Indeed, we have \begin{equation*} X=\sum_{i_1,\dots,i_k\le n} a_{i_1,\dots,i_k}u_{1,i_1}\dots u_{k,i_k}, \end{equation*} where the $u_{i,j}$'s are assumed to be independent Rademacher random variables. Without loss of generality, $|a_{i_1,\dots,i_k}|\le1$ for all $i_1,\dots,i_k$ in $[n]:=\{1,\dots,n\}$. So, for any natural $p$ and $Z\sim N(0,1)$, \begin{align*} EX^{2p}&=E\prod_{j=1}^{2p}\,\sum_{i_{1,j},\dots,i_{k,j}\le n} a_{i_{1,j},\dots,i_{k,j}}u_{1,i_{1,j}}\dots u_{k,i_{k,j}} \\ &=\sum_{i_{1,j},\dots,i_{k,j}\le n}\, \prod_{j=1}^{2p}\, a_{i_{1,j},\dots,i_{k,j}}\, Eu_{1,i_{1,j}}\dots u_{k,i_{k,j}} \\ &\le\sum_{i_{1,j},\dots,i_{k,j}\le n}\, \prod_{j=1}^{2p}\, Eu_{1,i_{1,j}}\dots u_{k,i_{k,j}} \\ &=E\Big(\sum_{i_1,\dots,i_k\le n} u_{1,i_1}\dots u_{k,i_k}\Big)^{2p} \\ &=E\Big(\sum_{i_1\le n} u_{1,i_1}\cdots \sum_{i_k\le n} u_{k,i_k}\Big)^{2p} \\ &=E\Big(\sum_{i_1\le n} u_{1,i_1}\Big)^{2p}\cdots E\Big(\sum_{i_k\le n} u_{k,i_k}\Big)^{2p} \\ &=\Big(E\Big(\sum_{i\le n} u_{1,i}\Big)^{2p}\Big)^k \\ &\le\Big(E(Z\sqrt n)^{2p}\Big)^k \\ &\le (np)^{kp}. \end{align*} The first inequality in the above multiline display follows because $|a_{i_1,\dots,i_k}|\le1$ and $Eu_{1,i_{1,j}}\dots u_{k,i_{k,j}}$ is either $0$ or $1$ and hence $\ge0$; the penultimate inequality there holds by the Whittle--Haagerup inequality; and the last inequality follows because $EZ^{2p}=(2p-1)!!\le p^p$, as easy to check by induction.

So, by Markov's inequality, for $x>0$ \begin{equation*} P(X\ge x)\le R(p):=EX^{2p}/x^{2p}\le e^{g(p)}, \end{equation*} where \begin{equation*} g(p):=g_x(p):=-p\ln(x^2)+kp\ln(np). \end{equation*} The minimizer of $g(p)$ in all real $p>0$ is $p_x:=x^{2/k}/(en)$, and $R(p_x)=\exp\{-kx^{2/k}/(en)\}$. However, $p_x$ does not have to be an integer.

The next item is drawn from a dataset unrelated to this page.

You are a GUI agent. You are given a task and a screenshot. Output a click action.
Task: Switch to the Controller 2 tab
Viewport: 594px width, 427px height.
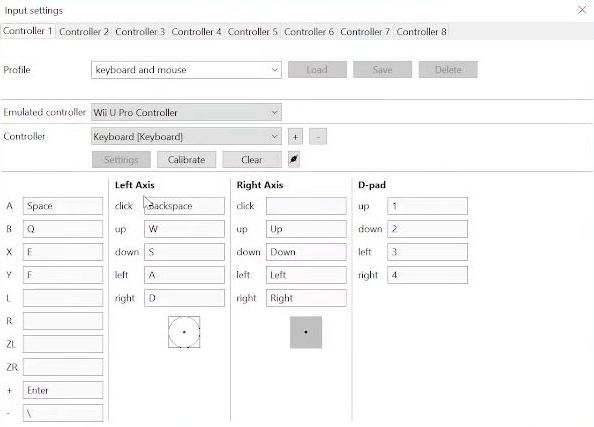pyautogui.click(x=84, y=32)
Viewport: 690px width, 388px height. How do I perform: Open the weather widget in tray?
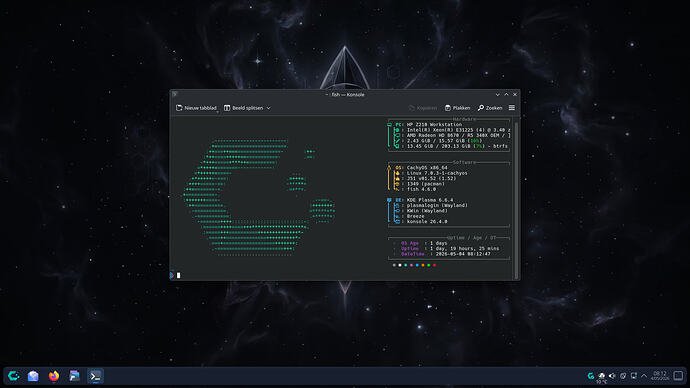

Rounding it to the closest integer and using the facts that $g'(p_x)=0$ and $g''(p)=k/p\to0$ for $p\in[p_x-1/2,p_x+1/2]$ and $x\to\infty$, we conclude that \begin{equation*} P(X\ge x)\le \exp\{-kx^{2/k}/(en)\}(1+o(1)) \end{equation*} as $x\to\infty$, as claimed. Also, looking back at the above proof, it is easy to see that the obtained upper bound on $P(X\ge x)$ cannot be substantially improved in general.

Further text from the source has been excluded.